▶ **Exercise details**
Continue the post about the Blue Flag Iris shaped like a cross, picking up right after its last sentence.

▶ **Supplied passage**
+ + +
Blue Flag Iris Cross for Sunday

Blue Flag Iris Cross-8775

Sometimes life gives you crosses to bear and sometimes beautiful crosses! But, I much prefer the latter. Whether a serendipitous gift of sultry breeze and humid clime or divine providence, this Blue Flag Iris found while hiking the boardwalk of Florida’s amazing Corkscrew Swamp Sanctuary is draped so perfectly into the shape of a lovely wild cross. I found it soothing somehow to see it there with its hues of purple and blue against the green ferns and vines of the wilderness. Something organized and recognizable presenting itself out of natural wild chaos.
+ + +
▶ **Collected data**

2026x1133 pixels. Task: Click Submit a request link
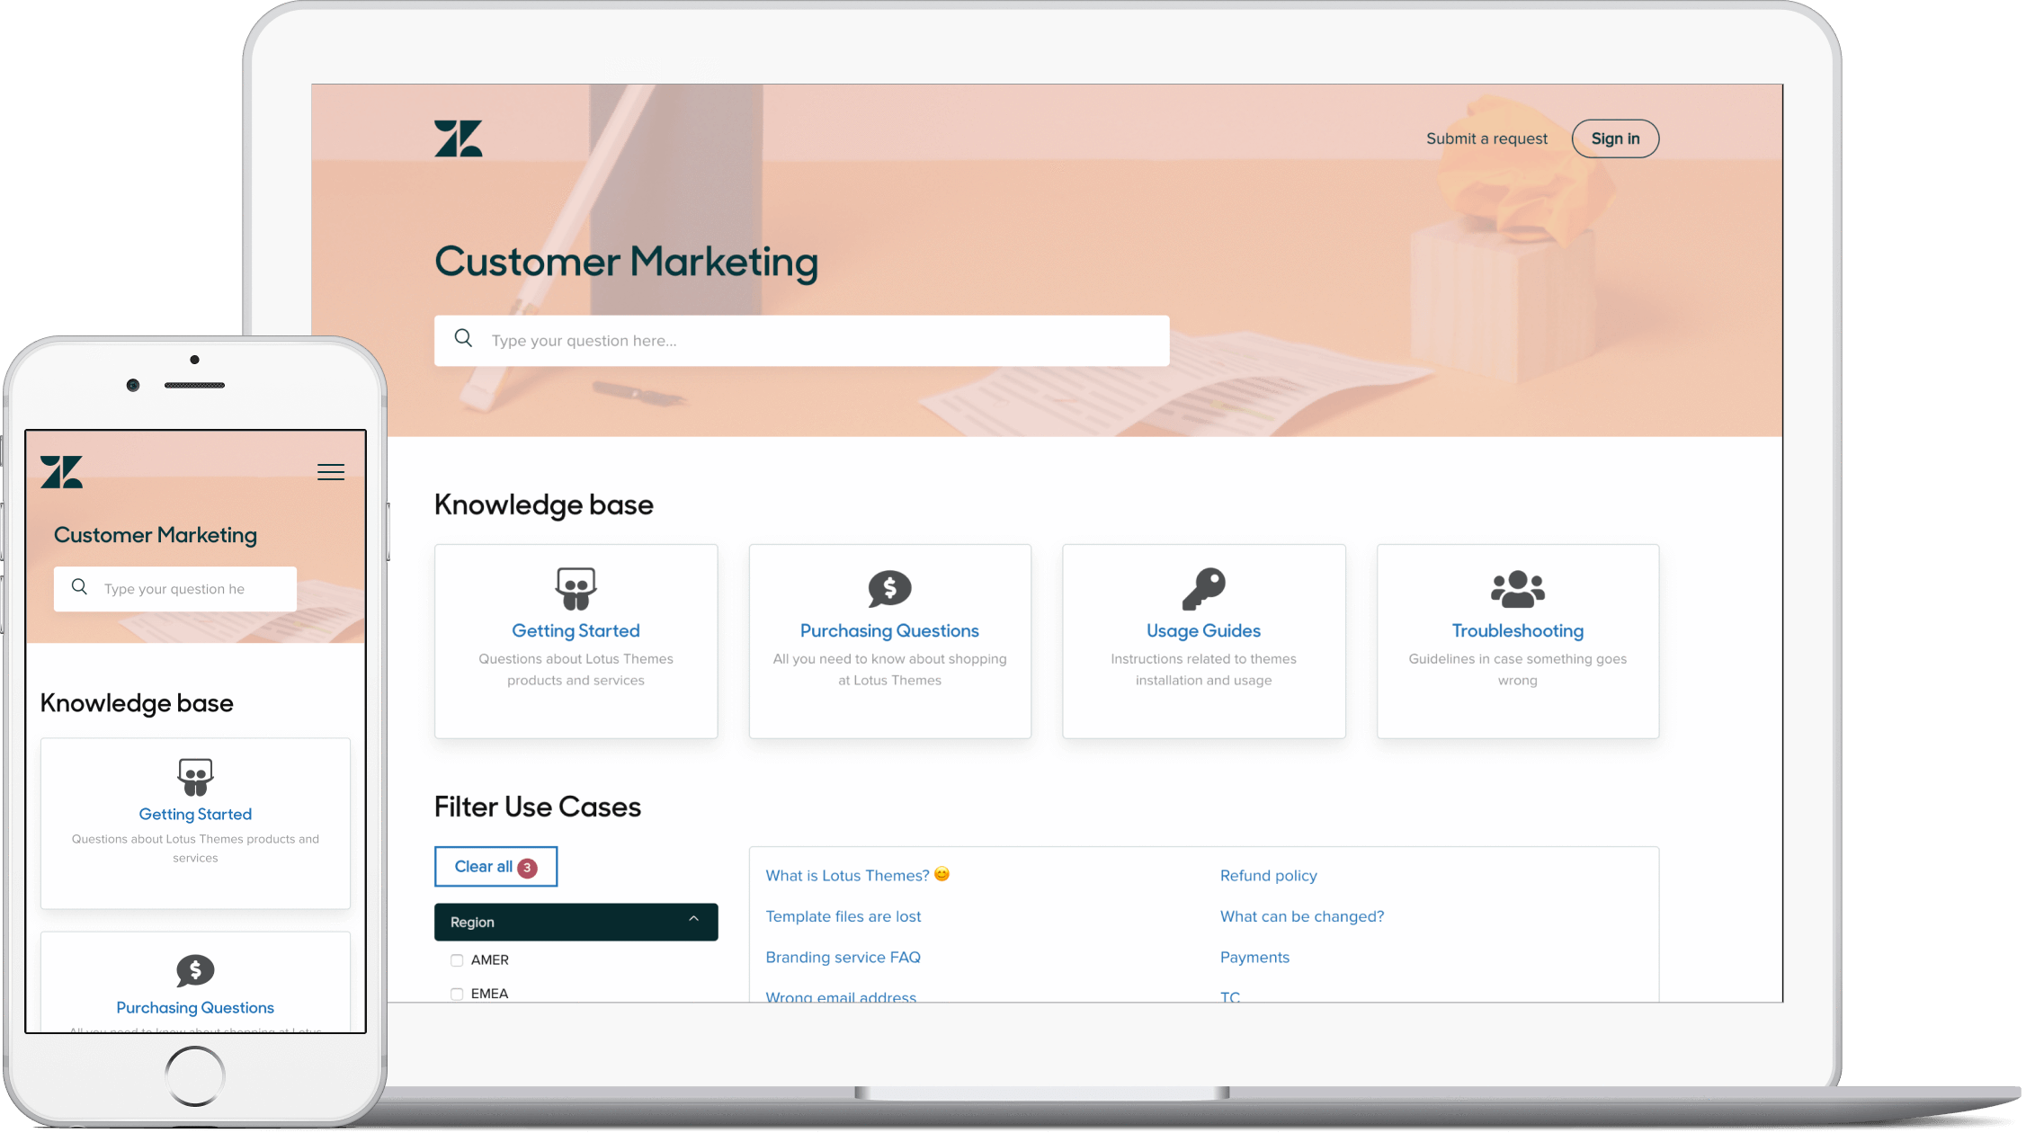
+ + +
▶ **Task response**
Blue flag, Iris versicolor, is an emersed plant which grows from underground rhizomes and is found in swamps, marsh environments or along ponds or even ditches here in South Florida. I see them at my favourite places such as Corkscrew Swamp and the Wakodahatchee Wetlands in South Florida. Seven iris species are found in Florida but the Blue Flag is the only large iris which grows wild here. It is a most distinctive plant with petals which can range in color from a pale blue to deep purple. They are unmistakable when you see their colors standing out from a field of green and no photographer can resist framing one in their viewfinder. Always amazing and beautiful. I took just two pictures of this particular bloom, one horizontally oriented and one vertically…so I give you both here along with a close crop for better viewing. The last two images from Wakodahatchee and Corkscrew respectively and look more like you see them in the field than the wonderful drape of my Blue Iris Cross.

Blue Flag Iris Cross-8775


The greens and browns of the wetlands are sometimes punctuated by the pretty purple swamp iris.

Blue Flag Iris at Corkscrew Swamp-8777

Perhaps we are given peace through nature’s beauty in many surprising ways!

jalovell signature-green overlay


~ by Judy on September 24, 2016.

11 Responses to “Blue Flag Iris Cross for Sunday”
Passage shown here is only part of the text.